New York has surprisingly few sleek apartment towers and this is one of the best.

Designed by Fox & Fowle, an architectural firm best known for its office buildings, this 43-story is not only stunning, but, perhaps more unusual for New York, colorful.

At one point, this building was known as Le Grand Palais. Now known as The Mondrian, it is named after the great modernist painter famed for his "Broadway Boogie Woogie" designs of colored grids.

The aluminum and glass curtain wall of this tower sports red bands every five floors and the rest of the tower's façades are bright white and dark blue. It is far more colorful than the more touted Museum Tower on West 53rd Street by Cesar Pelli that was supposed to have 14 different colors on its rather dark façade that have been hard to discern.

Although the massing of the tower is a bit odd to maximize its zoning potential, it is, nevertheless, quite handsome in its combination of clean, crisp rectilinearity and a curved corner. The base of the tower is a three-story-high base that fills the site.
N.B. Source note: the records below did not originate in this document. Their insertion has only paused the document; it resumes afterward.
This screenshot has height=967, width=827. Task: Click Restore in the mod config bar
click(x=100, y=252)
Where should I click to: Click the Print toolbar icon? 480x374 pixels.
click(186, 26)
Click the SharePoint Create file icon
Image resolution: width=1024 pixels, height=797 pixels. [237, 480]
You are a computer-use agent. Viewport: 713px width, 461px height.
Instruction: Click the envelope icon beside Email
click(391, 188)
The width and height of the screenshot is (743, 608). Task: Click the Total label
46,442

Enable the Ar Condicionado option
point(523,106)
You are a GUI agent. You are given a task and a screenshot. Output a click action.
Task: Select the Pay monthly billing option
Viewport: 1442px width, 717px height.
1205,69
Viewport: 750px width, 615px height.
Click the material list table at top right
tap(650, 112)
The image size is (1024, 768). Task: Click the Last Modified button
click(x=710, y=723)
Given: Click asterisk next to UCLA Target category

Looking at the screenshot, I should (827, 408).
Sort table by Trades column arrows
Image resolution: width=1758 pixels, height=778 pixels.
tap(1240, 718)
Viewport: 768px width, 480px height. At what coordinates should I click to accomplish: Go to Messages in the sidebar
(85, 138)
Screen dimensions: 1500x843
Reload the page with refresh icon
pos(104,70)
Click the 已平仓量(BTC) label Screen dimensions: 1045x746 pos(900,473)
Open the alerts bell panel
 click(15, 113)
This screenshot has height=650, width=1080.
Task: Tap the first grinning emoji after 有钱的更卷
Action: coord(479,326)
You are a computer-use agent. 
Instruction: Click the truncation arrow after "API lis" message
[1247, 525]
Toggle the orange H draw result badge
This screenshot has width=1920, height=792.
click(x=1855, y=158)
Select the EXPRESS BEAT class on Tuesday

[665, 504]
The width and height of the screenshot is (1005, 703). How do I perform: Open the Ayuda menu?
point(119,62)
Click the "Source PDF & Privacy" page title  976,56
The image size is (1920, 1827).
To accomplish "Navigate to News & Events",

The 179-unit condominium tower was opened in early 1992. It was developed by Charles B. Benenson and Laurence A. and Preston R. Tisch.

Mr. Benenson was the head of Benenson Capital Company, a business founded in 1905 by his father, Benjamin. In 1976, Charles B. Benenson built the Connaught rental apartment building on the southeast corner of Second Avenue and 54th Street that was later converted to a co-operative.

According to an article by Alan S. Oser in the November 17, 1991 edition of The New York Times, it took Mr. Benenson five years to vacate the tenants in the apartment building that used to stand on the site of The Mondrian. When his new building opened as Le Grand Palais, Mr. Oser reported that a two-bedroom, two-bath apartment with 1,200 square feet on the 20th floor had an asking price of $698,000 and five, full-floor penthouse apartments, some of which had bidets, were listed at $2.5 million to $3 million.

In an article in the July 21, 1993 edition of Real Estate Weekly, Lois Weiss wrote that "A Western European investor group led by Kirkpatrick MacDonald closed last week on the purchase of the vacant residential building at 250 East 54th Street for $50 million in cash." The article stated that the building was "purchased at a sealed bid auction conducted in April" and "was propelled by mortgagor Crossland Savings Bank, which held a $110 million mortgage for developer Benenson Capital Company." The article also noted that "original purchasers were given their money back when the offering plan could not be completed with less than 15 percent of the units being sold."

The building has a health club and pool, but no garage and no sundeck. It has some colorful panels inspired by Mondrian, the great Dutch modernist painter on the ground and second-floor levels.